Tuesday, June 16, 2015

My Dad is Dying

On a good day, I call myself introspective. On a bad day, I'm self-centered.

Regardless, even through my empathy toward my father and imagining what it must feel like to be facing his own mortality at only 64 (the thought of it takes my breath away, it's so incompressible), it's all getting filtered through my own mind and experiences and how I feel about it.

I met my dad about a year and a half ago. So, I already have many years of abandonment issues after my mother died of cancer when I was 13 and I became a ward of the state. I have issues and issues and issues, that I felt like I had come to terms with and was able to recognize and work around in my day to day life.

Meeting him was total fantasy fulfillment. My dad was a race car driver and a soldier and cerebral. He'd used his time to become some big-shot chemical engineer project manager, traveling the world setting up power plants for different governments.

He also gave me insights into myself - my tendency to disconnect with people who I don't have enough contact with, the low desire to build a family unit or traditional life, being almost sociopathic in my ability to read and manipulate, my avoidance of that label because of my empathy. Basically, meeting him made me understand why I was an alien in my family. Because he was a cuckoo who laid his egg and flew.

Since meeting, we've spoken a handful of times, texted, and done some emailing. We had plans to meet up once he was fully retired and settled into North Carolina. He was going to get a house in the woods and have my husband, dog, and I for a long visit.

We were supposed to have years to know each other.
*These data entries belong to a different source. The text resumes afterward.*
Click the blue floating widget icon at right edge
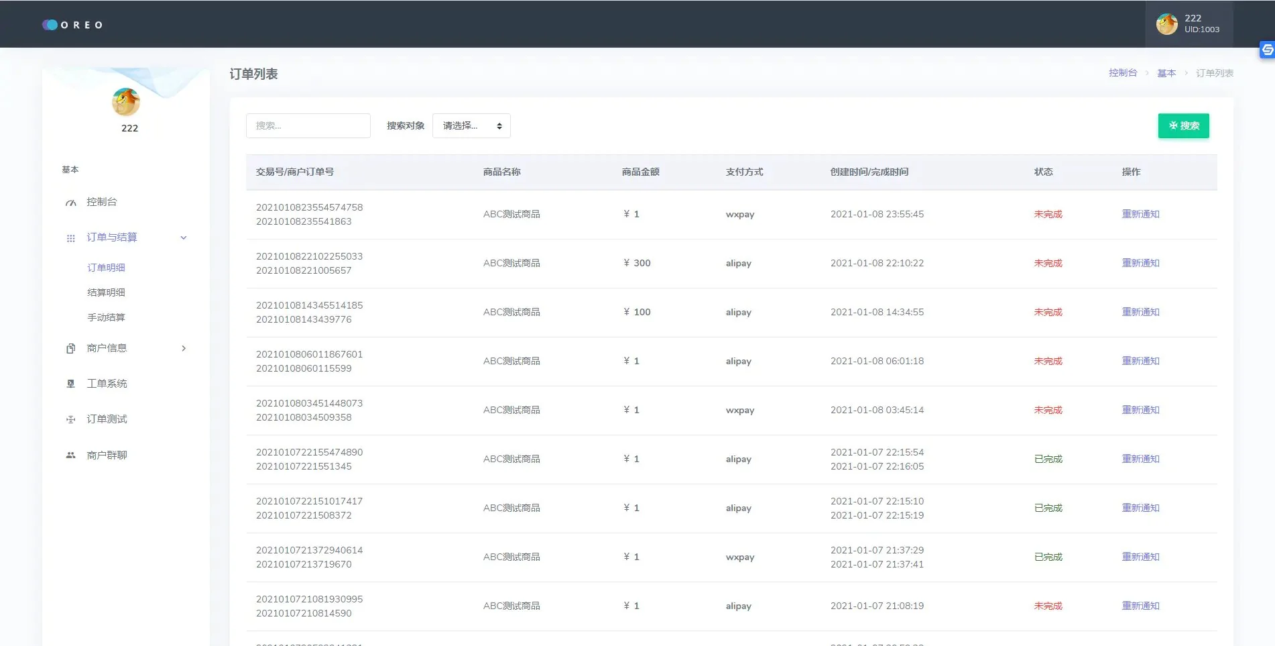 tap(1266, 50)
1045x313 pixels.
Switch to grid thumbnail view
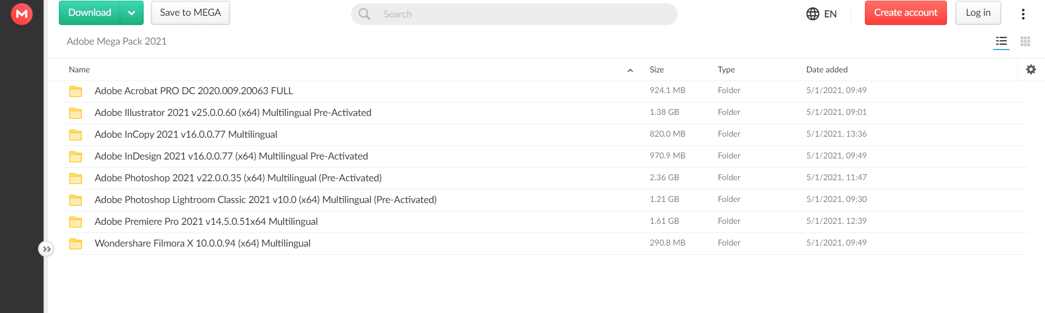[1025, 41]
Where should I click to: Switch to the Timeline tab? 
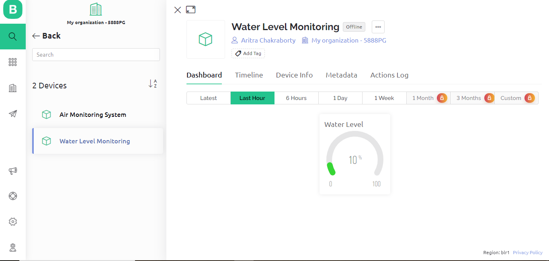point(249,75)
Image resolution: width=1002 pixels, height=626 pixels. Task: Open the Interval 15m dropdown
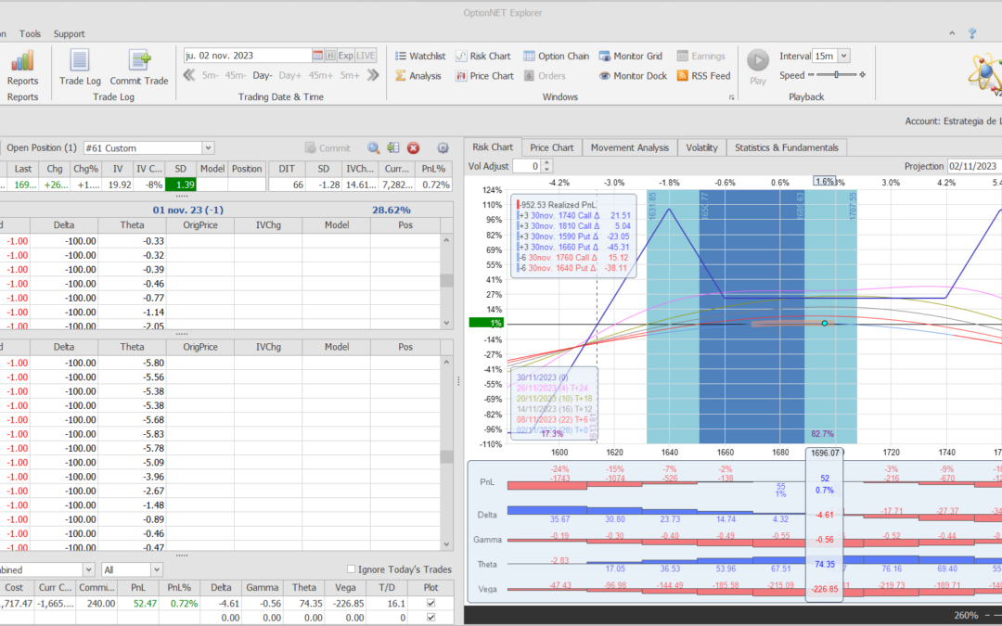tap(842, 56)
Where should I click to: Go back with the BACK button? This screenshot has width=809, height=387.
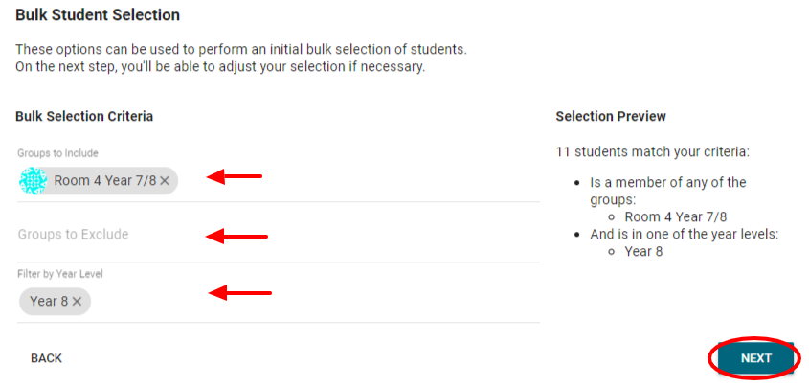point(46,358)
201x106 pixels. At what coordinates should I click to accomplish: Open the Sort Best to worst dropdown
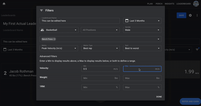pos(159,48)
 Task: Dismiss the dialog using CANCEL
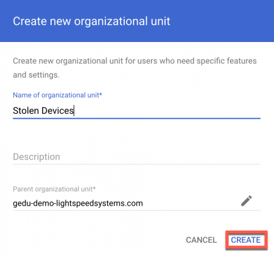[x=201, y=240]
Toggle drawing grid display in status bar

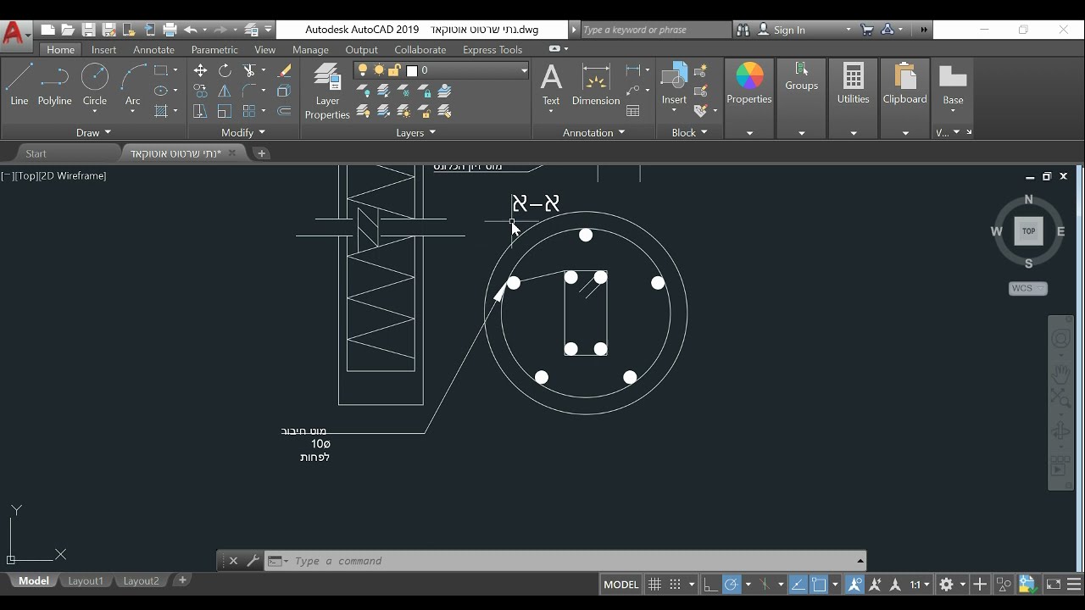[x=654, y=585]
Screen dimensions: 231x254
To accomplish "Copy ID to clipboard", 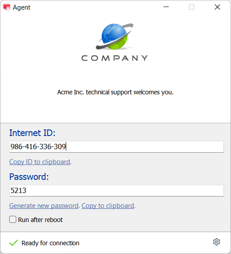I will [x=39, y=162].
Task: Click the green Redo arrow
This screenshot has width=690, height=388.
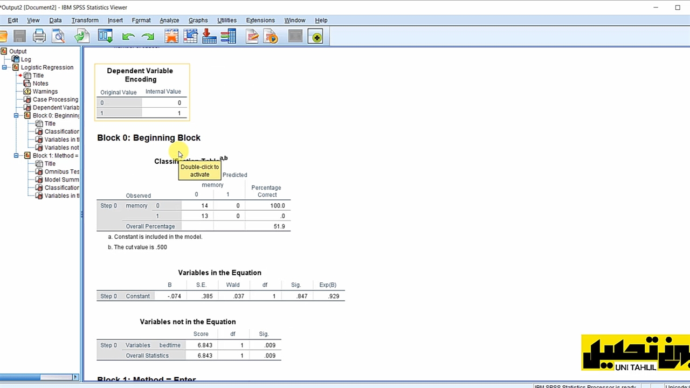Action: [x=148, y=37]
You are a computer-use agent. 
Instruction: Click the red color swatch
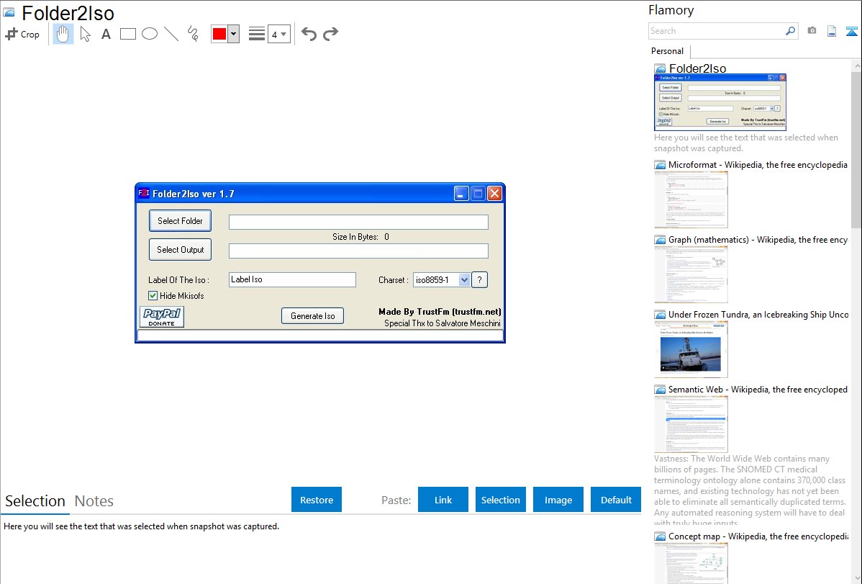[219, 34]
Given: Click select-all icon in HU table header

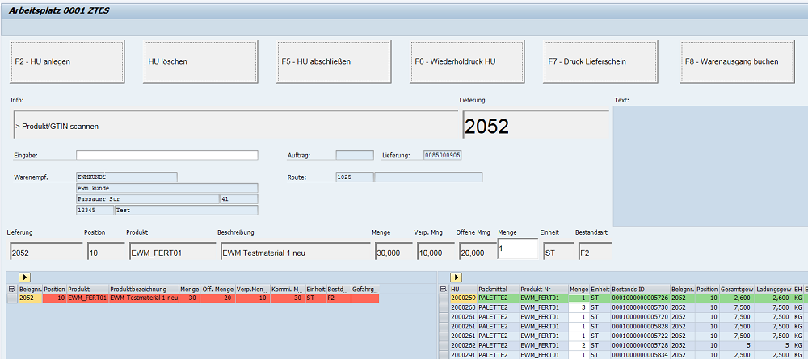Looking at the screenshot, I should (444, 289).
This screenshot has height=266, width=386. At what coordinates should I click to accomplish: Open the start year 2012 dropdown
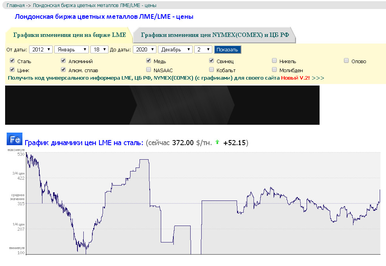click(41, 49)
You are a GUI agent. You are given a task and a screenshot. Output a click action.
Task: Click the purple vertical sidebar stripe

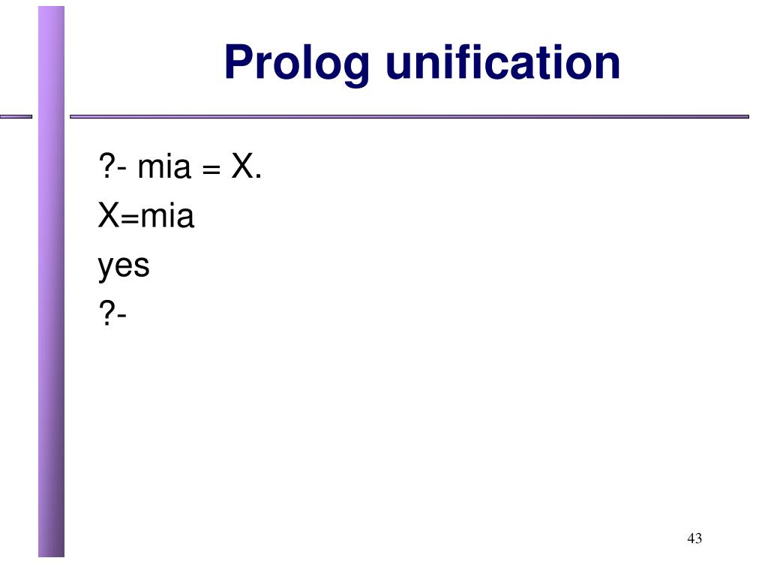tap(52, 282)
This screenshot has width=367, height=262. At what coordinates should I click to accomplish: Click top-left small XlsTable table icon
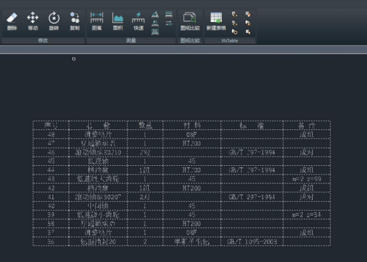235,15
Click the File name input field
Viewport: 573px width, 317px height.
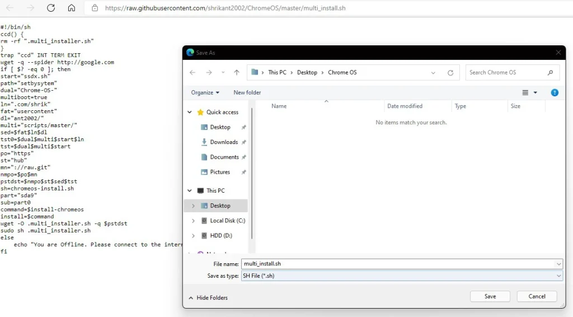click(x=397, y=264)
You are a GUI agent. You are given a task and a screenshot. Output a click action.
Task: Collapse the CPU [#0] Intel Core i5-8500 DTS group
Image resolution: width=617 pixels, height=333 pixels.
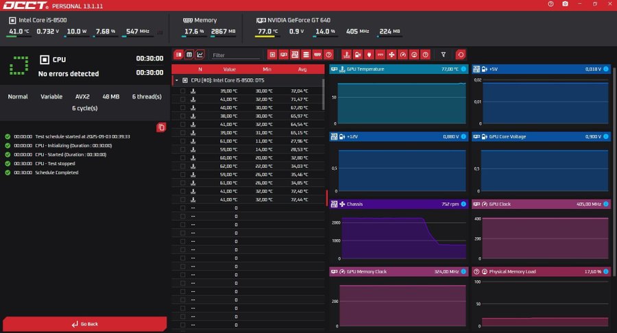pyautogui.click(x=176, y=80)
But instead, my father is dying of cancer and has months. And he doesn't want me to visit. And I'm 13 again.

It's weird, because I can see myself so clearly now. I can see the ways I deal with this and how it's been programmed into me by my previous experiences with trauma. I have friends and an aunt and a husband who want to talk to me and be here for me. Instead, I don't want to talk about it at all. I have this little ball of sad/rage rolling through my body and occasionally finding its way out through my eyes. Normally, though, it's just something I bat away. I don't want to talk about it because I'm not a sad-girl.

My sad/rage ball keeps bouncing around, and the outside world is irritating it. I feel like I just need a respite, but work needs doing and I don't want to tell my boss I need a personal day to get my head together because I don't want to be seen as anything other than together. Together-girl doesn't need a personal day to get her head together. She works through it, makes a delicious dinner, and has many laughs after a hard day at the office.

But I am sad-girl. I'm pretending to be together-girl, and if I act like together-girl, and if everyone thinks I'm together-girl, does that make me together-girl? Is this imposter syndrome?

Regardless, my dad is dying of cancer. In the future-perfect tense, both of my parents will have died of cancer. My dad is dying of lung cancer, my mother died of uterine cancer (though it made its way to her lung, and half of one was removed). I need to schedule an appointment with a gynecologist because now I have cancer trickling its tendrils into me from both sides of the family tree.

I'm going to be an orphan again. Makes sense, since I was one for so long. Things return to their natural state of being.